A boa notícia é que esse cenário está mudando. E essa mudança tem impactos profundos na economia.
Hoje, as mulheres têm um papel central na gestão financeira das famílias brasileiras. Segundo dados da Febraban, 56% das mulheres administram o orçamento doméstico. Além disso, pesquisas do Instituto de Pesquisa Econômica Aplicada (IPEA) mostram que cerca de 40% dos lares brasileiros são chefiados por mulheres.
Ou seja, em milhões de casas no país, são elas que tomam decisões importantes sobre dinheiro.
Mas quando olhamos para o universo dos investimentos, ainda encontramos uma desigualdade significativa. Apesar de representarem mais da metade da população brasileira, as mulheres ainda são minoria entre os investidores. Dados da B3 indicam que cerca de um quarto dos investidores da bolsa brasileira são mulheres.
Curiosamente, quando investem, elas costumam apresentar resultados muito positivos.
Estudos internacionais mostram que, em média, as mulheres têm desempenho superior ao dos homens em seus investimentos. Isso acontece porque tendem a investir com mais disciplina, menos impulsividade e uma visão mais consistente de longo prazo. Mesmo que historicamente os salários femininos apresentam em média 27% a menos.

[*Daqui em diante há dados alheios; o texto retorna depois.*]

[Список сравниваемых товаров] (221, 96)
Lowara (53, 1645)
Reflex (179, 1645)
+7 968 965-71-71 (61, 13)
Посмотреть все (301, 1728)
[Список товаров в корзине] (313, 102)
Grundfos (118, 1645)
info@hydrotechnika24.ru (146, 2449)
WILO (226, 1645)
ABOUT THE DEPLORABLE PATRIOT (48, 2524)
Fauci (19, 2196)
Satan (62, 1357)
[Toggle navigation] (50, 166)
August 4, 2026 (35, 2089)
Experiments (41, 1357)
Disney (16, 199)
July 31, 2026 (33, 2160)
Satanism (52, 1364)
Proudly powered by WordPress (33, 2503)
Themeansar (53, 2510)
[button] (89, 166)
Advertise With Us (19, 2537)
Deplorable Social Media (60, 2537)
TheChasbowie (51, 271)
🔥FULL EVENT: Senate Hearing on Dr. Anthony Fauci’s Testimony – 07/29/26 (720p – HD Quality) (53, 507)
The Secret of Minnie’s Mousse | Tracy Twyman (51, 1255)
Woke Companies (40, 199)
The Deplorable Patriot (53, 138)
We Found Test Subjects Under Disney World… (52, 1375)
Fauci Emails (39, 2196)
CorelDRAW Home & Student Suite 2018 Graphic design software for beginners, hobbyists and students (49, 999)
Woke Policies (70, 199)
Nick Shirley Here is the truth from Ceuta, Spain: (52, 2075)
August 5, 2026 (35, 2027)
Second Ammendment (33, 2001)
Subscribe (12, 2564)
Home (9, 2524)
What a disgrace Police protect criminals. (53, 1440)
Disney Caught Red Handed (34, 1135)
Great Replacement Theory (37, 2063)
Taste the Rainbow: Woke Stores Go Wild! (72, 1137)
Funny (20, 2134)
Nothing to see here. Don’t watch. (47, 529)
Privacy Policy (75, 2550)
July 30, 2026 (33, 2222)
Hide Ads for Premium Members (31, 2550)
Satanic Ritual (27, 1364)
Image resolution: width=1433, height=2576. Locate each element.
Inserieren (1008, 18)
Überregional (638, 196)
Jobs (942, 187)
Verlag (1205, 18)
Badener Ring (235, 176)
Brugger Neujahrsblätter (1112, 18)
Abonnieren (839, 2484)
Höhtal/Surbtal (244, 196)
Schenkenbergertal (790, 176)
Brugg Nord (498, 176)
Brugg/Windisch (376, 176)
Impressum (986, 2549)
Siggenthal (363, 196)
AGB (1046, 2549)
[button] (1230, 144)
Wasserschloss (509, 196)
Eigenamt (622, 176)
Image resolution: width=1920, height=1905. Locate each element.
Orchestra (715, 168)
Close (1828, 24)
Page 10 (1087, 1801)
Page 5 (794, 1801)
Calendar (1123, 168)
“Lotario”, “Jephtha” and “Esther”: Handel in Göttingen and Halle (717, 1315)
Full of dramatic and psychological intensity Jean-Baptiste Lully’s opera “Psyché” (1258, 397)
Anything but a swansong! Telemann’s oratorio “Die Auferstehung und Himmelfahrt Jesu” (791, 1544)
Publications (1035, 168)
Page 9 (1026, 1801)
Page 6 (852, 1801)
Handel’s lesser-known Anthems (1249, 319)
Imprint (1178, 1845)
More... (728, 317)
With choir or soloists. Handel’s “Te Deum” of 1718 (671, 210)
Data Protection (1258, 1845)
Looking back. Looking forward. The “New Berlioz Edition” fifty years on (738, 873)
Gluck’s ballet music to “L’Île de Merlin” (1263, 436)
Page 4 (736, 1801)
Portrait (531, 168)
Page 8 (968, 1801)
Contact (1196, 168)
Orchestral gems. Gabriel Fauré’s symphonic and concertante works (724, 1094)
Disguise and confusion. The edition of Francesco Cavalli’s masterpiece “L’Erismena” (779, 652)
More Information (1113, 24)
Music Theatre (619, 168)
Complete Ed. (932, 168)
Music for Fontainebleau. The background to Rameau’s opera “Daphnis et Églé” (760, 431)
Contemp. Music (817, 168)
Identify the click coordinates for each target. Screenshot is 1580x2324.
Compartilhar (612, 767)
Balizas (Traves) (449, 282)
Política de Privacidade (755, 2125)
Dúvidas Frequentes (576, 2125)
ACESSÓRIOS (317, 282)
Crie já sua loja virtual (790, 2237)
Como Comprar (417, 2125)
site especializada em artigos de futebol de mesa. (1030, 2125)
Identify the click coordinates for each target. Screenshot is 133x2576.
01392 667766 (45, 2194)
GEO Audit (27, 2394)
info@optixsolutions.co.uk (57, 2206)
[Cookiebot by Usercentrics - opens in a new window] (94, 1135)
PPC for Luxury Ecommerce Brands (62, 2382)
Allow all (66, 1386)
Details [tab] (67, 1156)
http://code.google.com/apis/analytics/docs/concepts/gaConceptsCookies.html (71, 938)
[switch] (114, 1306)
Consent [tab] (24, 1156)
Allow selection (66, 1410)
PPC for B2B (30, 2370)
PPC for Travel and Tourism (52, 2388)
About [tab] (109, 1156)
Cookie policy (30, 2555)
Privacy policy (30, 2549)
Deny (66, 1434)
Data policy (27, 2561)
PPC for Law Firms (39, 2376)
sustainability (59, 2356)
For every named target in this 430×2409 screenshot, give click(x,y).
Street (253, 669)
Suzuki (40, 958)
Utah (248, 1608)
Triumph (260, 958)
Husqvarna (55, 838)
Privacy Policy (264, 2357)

Ou seja, o desafio não está na capacidade feminina de investir.
O verdadeiro desafio ainda é o acesso à informação, no salário mais baixo e à confiança para dar os primeiros passos.
E é justamente nesse ponto que surge uma reflexão importante: empoderamento feminino começa com educação financeira.
Quando uma mulher aprende a organizar seu orçamento, construir uma reserva de emergência e entender as possibilidades dos investimentos, ela não está apenas lidando com números. Ela está ampliando suas possibilidades de escolha.
Independência financeira significa poder decidir caminhos profissionais, enfrentar imprevistos com mais segurança e planejar o futuro com mais tranquilidade.
Foi acreditando nesse potencial transformador que, durante a pandemia, criei o projeto Mulheres nas Finanças, uma iniciativa dedicada a levar educação financeira de forma acessível para mulheres.
Ao longo dessa jornada percebi algo que se repete em muitas histórias: diversas mulheres acreditam que não são boas com dinheiro…até o momento em que começam a aprender sobre ele.
Quando isso acontece, algo muda.
Elas passam a organizar melhor as finanças, começam a investir, planejam o futuro e muitas vezes se tornam referência financeira dentro da própria família.
E talvez esse seja o impacto mais poderoso da educação financeira feminina: ela raramente transforma apenas uma pessoa.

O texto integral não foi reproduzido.